• _WORK INSTRUCTIONS_
Reproduce verbatim the portion of the records below that starts at the beginning of the records and ends at the line containing "This screenshot has", including both of these ends.

• _EXERCISE INPUT_

-------

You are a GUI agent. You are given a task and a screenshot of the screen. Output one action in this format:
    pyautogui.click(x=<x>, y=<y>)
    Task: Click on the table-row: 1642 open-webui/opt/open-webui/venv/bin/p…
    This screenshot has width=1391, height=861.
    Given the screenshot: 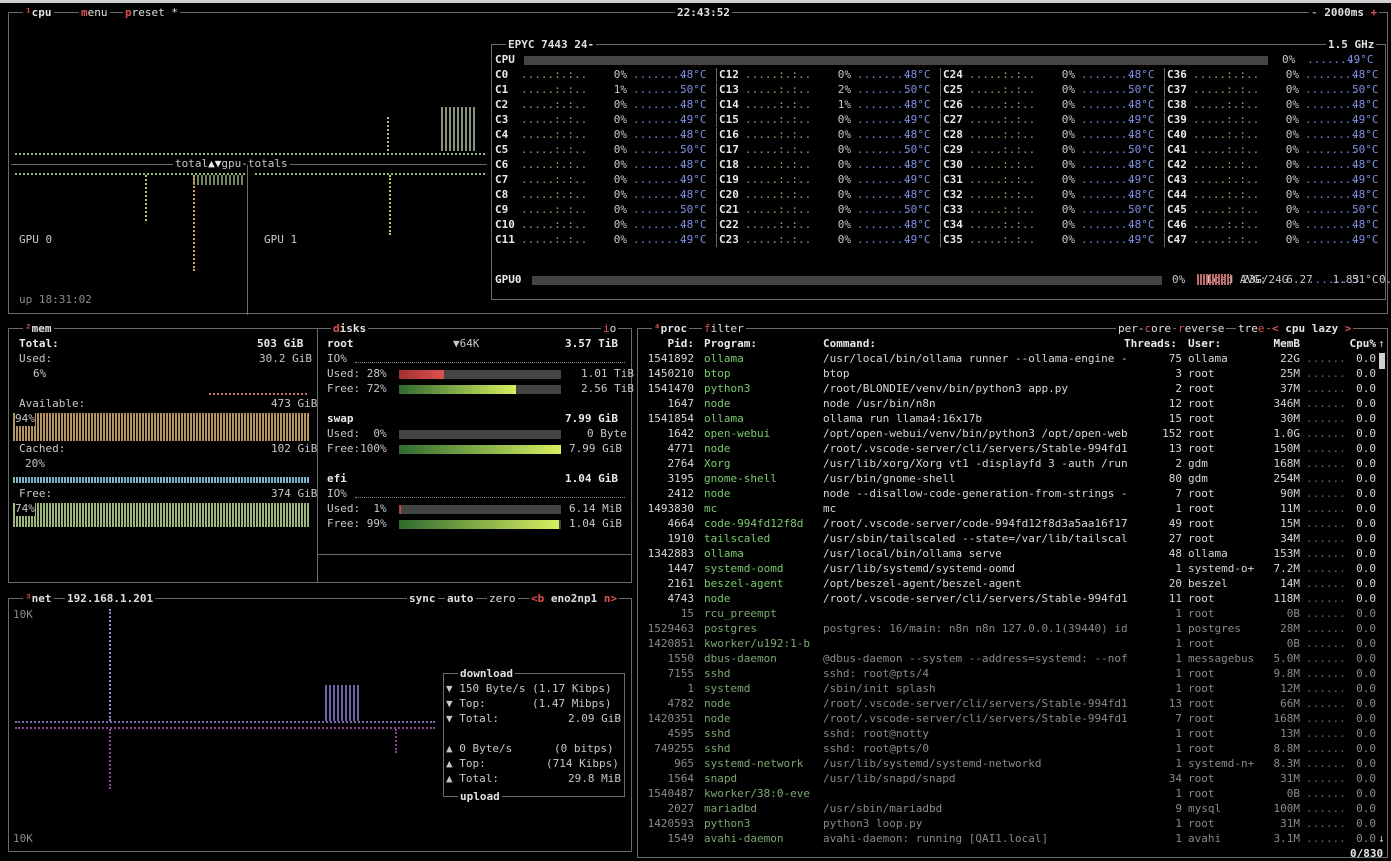 What is the action you would take?
    pyautogui.click(x=1008, y=434)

-------

• _ANSWER TO THIS TASK_
You are a GUI agent. You are given a task and a screenshot of the screen. Output one action in this format:
    pyautogui.click(x=<x>, y=<y>)
    Task: Click on the table-row: 1642 open-webui/opt/open-webui/venv/bin/p…
    This screenshot has width=1391, height=861.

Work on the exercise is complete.